= Peter Nagy (artist) =

American artist (born 1959)

Peter Nagy in 2014

Peter Nagy (born 1959) is an American artist known for his post-conceptual art of the 1980s and as an active art gallerist. He is closely associated with Gallery Nature Morte, which he co-founded with artist Alan Belcher in New York City's East Village in 1982. Gallery Nature Morte remained open until 1988 and is considered a major part of the Collins & Milazzo exhibitions sensual conceptualism scene. In 1992, Nagy moved to New Delhi, India, where Gallery Nature Morte is now located.

==Early life==
Nagy was born in 1959 in Bridgeport, Connecticut. He studied at the Parsons School of Design, receiving a degree in communication design in 1981.

==Career as gallerist==
With artist Alan Belcher, Nagy opened Gallery Nature Morte in East Village, Manhattan, in 1982. Nagy was part of a generation of East Village artist/gallery owners who established a small, trendy, post-minimal alternative to the established SoHo and uptown art scenes. The gallery was open for six years, until 1988. It combined conceptualism and pop art, exploring the relationship between art and commodity.

In 1992, Nagy moved to New Delhi, where he revived Gallery Nature Morte in 1997. Indian artist Subodh Gupta has said of him: "he has fresh eyes and has provided a platform for contemporary artists." In 2021, the gallery opened two additional exhibition spaces in the Indian capital. In 2024, Nature Morte opened a branch in Mumbai.

==Art career==
In the early 1980s, Nagy became known for works he created by mixing painting techniques with the technology of Xerox photocopy machines. One series executed during this period, International Survey Condominiums, used photocopying as a tool to combine timelines of art history with the floor plans of art museums.

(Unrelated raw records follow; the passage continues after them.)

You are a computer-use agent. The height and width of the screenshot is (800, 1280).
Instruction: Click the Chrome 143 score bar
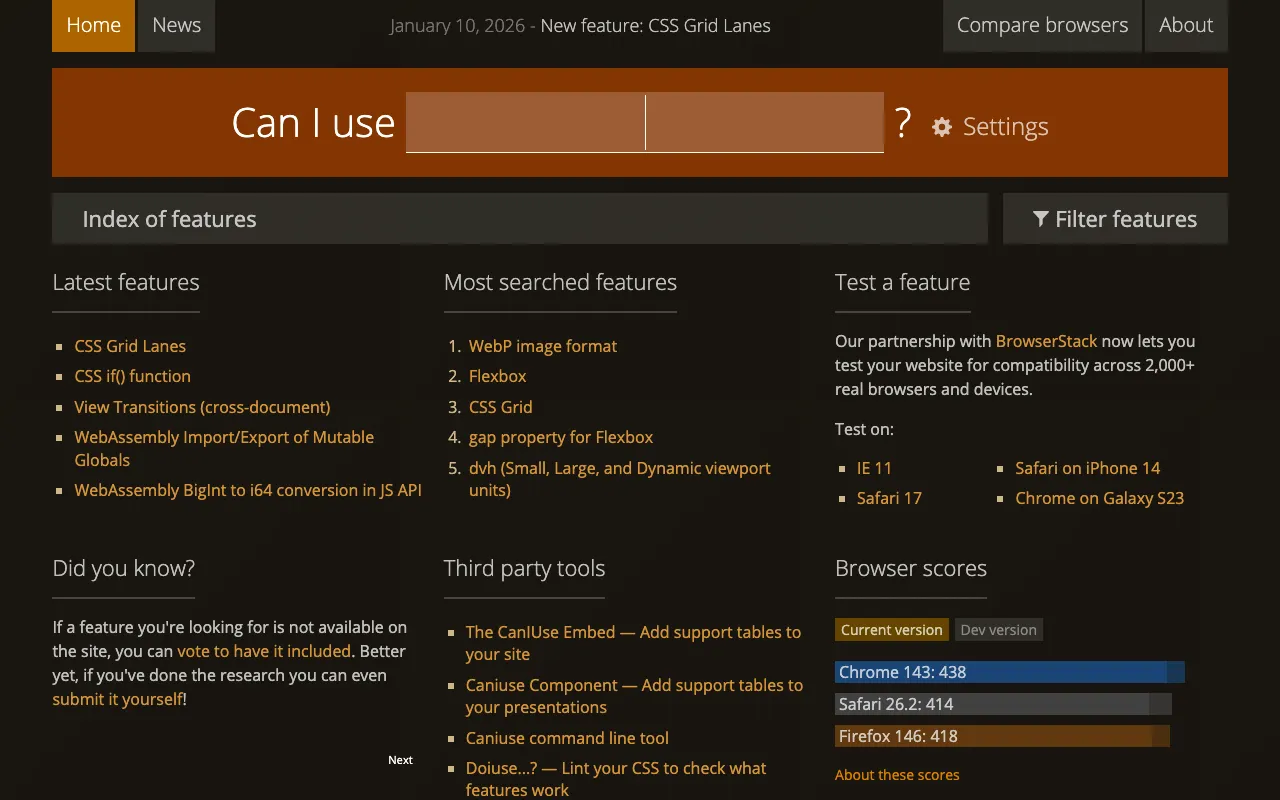pyautogui.click(x=1009, y=672)
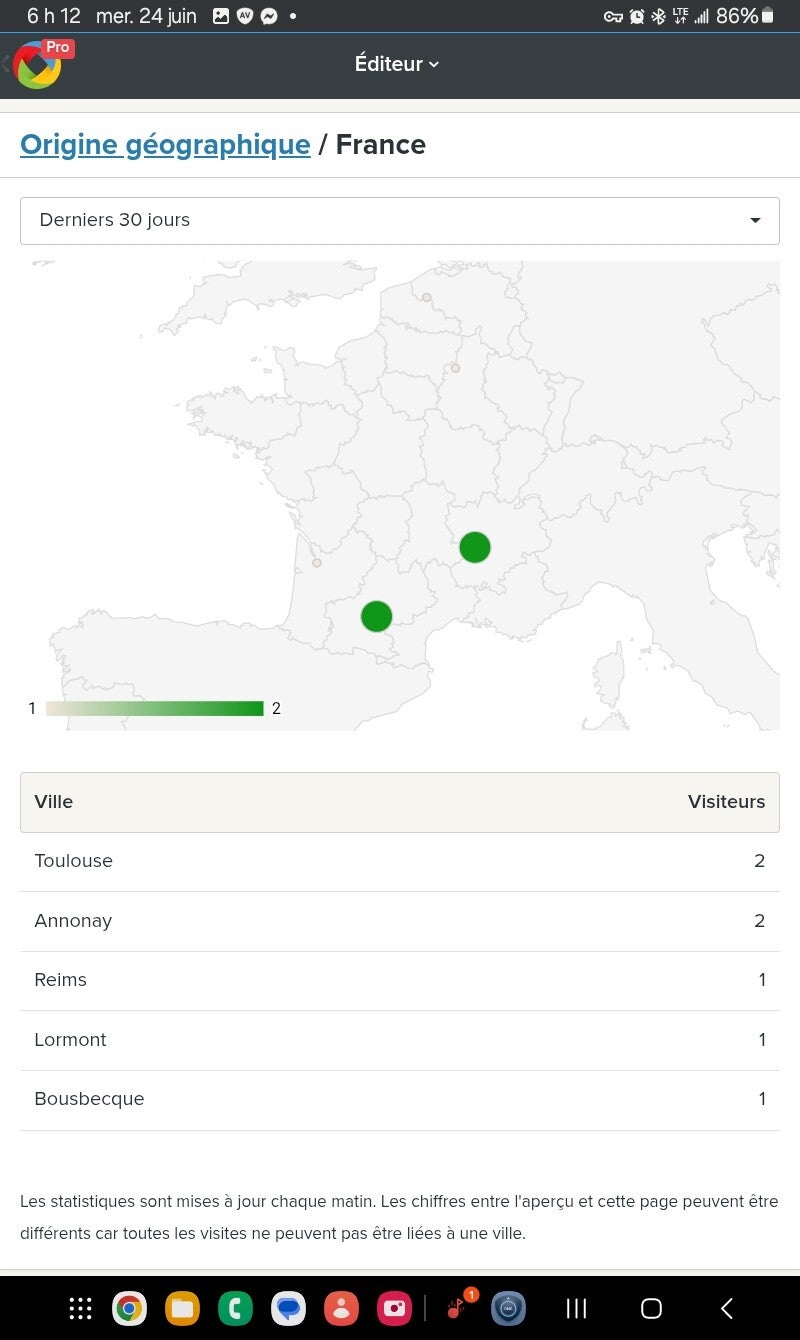The image size is (800, 1340).
Task: Click the Annonay green dot on map
Action: pos(475,547)
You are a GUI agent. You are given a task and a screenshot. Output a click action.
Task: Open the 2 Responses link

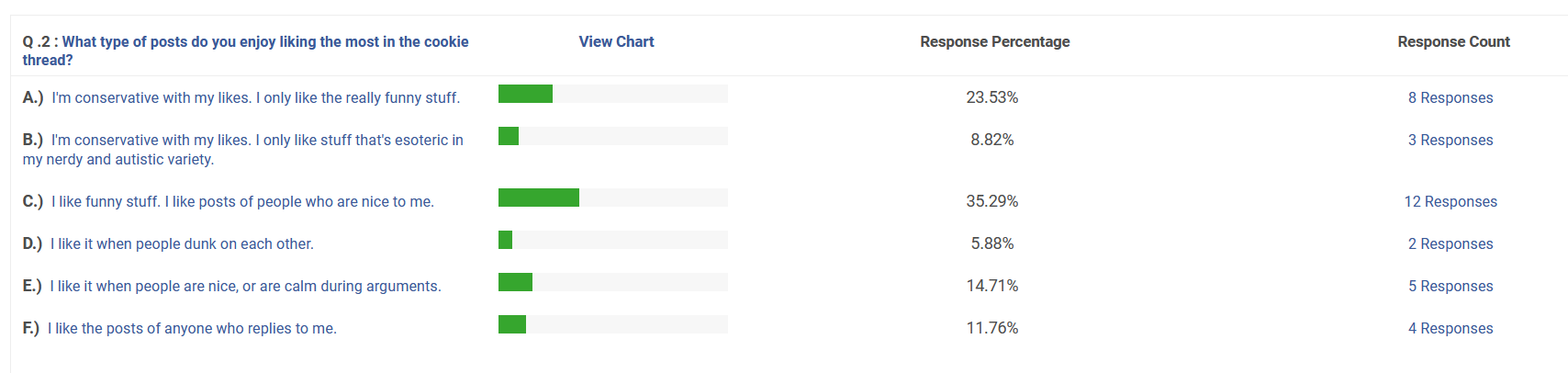pos(1450,243)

Nagy's work is included in the collections of the Whitney Museum, the Los Angeles Museum of Contemporary Art, the Brooklyn Museum, and the Metropolitan Museum of Art.

In 2014, Eisbox Projects published an exhaustive account of Nagy's work by Richard Milazzo in the book Peter Nagy, Entertainment Erases History – Works 1982 to 2004 to the Present.

In 2020, Deitch Projects held a retrospective exhibition in New York City of Nagy's works from the 1980s.

He is represented by the New York gallery Magenta Plains.